What is required — Only the lines from the start of the data through the one containing "This screenshot has width=1568, height=743." belong in your answer; return them exactly.
=== Section Start ===
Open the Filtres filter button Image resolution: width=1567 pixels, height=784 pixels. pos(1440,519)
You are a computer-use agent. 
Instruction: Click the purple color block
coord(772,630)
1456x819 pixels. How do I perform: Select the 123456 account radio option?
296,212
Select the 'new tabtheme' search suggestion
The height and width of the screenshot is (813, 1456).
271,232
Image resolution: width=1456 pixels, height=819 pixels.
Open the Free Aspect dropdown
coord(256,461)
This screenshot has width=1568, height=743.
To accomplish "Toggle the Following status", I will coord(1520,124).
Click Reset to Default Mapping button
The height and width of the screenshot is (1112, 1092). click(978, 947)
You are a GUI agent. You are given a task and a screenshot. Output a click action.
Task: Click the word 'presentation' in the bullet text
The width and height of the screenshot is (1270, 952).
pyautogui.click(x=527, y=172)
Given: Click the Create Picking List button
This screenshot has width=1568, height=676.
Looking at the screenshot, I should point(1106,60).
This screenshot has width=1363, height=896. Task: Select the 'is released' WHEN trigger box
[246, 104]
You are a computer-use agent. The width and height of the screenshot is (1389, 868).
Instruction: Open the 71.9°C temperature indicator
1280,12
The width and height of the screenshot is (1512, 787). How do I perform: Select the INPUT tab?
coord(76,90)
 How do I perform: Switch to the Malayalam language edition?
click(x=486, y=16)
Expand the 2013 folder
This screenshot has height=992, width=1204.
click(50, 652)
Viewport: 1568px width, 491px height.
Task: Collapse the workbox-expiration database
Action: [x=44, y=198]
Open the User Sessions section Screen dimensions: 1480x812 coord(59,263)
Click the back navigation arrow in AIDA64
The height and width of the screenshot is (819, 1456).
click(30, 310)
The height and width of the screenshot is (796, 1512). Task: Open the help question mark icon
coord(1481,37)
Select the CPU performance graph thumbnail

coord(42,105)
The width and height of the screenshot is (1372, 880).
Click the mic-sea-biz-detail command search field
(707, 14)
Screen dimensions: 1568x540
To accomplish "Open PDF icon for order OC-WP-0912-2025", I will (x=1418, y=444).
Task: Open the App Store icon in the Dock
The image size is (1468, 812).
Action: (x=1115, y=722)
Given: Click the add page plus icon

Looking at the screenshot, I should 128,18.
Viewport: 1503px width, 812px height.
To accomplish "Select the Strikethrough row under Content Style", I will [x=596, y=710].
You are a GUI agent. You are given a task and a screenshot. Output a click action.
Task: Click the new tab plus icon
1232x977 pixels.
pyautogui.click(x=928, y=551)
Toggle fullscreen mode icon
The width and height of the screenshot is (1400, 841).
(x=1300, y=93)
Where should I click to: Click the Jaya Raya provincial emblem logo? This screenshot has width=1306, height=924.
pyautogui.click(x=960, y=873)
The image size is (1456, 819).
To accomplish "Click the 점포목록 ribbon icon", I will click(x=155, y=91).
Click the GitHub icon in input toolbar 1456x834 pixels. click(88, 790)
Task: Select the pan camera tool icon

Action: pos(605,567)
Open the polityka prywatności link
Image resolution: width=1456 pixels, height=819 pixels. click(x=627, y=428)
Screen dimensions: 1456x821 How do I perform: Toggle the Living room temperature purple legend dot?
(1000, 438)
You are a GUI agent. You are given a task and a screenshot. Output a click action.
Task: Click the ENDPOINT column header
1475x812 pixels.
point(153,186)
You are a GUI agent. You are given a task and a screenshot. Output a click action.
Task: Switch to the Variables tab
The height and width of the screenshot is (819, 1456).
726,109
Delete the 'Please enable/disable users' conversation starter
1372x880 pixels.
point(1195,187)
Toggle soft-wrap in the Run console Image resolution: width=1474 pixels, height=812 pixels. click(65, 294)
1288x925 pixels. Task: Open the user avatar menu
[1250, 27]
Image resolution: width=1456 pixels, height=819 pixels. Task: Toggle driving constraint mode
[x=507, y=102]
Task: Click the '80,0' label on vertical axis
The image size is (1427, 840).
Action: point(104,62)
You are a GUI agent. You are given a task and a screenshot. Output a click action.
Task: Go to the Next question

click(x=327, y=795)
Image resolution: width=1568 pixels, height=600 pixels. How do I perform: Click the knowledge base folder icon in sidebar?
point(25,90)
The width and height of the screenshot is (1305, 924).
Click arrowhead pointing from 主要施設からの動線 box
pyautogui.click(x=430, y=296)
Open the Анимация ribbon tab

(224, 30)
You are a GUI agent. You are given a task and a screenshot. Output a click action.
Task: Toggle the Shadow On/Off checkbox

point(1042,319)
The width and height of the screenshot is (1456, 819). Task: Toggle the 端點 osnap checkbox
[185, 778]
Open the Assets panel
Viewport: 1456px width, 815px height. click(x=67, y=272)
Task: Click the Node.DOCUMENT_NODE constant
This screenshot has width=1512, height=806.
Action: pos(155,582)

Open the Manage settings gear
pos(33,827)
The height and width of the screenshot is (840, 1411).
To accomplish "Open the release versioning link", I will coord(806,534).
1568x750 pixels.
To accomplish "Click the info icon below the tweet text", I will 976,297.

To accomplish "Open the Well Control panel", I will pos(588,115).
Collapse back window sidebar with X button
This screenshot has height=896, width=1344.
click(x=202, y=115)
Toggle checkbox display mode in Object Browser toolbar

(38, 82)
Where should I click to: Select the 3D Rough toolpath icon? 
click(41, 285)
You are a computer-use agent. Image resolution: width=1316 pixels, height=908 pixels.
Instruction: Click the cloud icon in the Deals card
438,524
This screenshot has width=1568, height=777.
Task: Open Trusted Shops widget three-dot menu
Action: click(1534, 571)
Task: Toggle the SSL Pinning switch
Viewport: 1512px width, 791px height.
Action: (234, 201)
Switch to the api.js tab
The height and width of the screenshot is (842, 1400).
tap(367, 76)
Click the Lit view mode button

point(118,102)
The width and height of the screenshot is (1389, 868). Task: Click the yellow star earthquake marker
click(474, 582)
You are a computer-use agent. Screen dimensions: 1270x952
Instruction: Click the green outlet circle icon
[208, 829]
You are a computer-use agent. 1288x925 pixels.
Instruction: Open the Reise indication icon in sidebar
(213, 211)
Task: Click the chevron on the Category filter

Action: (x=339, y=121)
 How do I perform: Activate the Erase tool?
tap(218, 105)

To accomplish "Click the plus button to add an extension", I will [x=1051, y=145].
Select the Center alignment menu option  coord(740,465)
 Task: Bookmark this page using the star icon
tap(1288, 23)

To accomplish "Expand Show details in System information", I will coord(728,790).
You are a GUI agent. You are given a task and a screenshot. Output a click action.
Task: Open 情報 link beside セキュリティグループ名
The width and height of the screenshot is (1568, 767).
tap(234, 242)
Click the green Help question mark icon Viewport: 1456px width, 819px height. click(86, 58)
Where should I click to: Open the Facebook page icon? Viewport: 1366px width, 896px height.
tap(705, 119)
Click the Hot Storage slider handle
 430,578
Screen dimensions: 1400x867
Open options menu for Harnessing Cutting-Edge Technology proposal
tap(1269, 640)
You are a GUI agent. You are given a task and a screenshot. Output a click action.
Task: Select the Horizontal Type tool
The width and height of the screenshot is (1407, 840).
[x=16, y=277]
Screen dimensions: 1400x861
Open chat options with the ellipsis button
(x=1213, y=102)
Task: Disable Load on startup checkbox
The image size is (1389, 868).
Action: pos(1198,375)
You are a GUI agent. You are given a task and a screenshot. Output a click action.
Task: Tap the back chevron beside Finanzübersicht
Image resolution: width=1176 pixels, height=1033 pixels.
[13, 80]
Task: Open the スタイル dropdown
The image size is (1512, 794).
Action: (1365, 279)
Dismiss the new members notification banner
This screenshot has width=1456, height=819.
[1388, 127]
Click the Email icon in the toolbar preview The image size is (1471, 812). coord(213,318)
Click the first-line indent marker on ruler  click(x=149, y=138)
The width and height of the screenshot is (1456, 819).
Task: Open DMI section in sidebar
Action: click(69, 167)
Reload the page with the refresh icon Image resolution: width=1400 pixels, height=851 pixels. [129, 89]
=== Section End ===
Exercise solution —
Open the Filtres filter button Image resolution: width=1567 pixels, height=784 pixels. pos(1440,519)
You are a computer-use agent. 
Instruction: Click the purple color block
coord(772,630)
1456x819 pixels. How do I perform: Select the 123456 account radio option?
296,212
Select the 'new tabtheme' search suggestion
The height and width of the screenshot is (813, 1456).
271,232
Image resolution: width=1456 pixels, height=819 pixels.
Open the Free Aspect dropdown
coord(256,461)
This screenshot has width=1568, height=743.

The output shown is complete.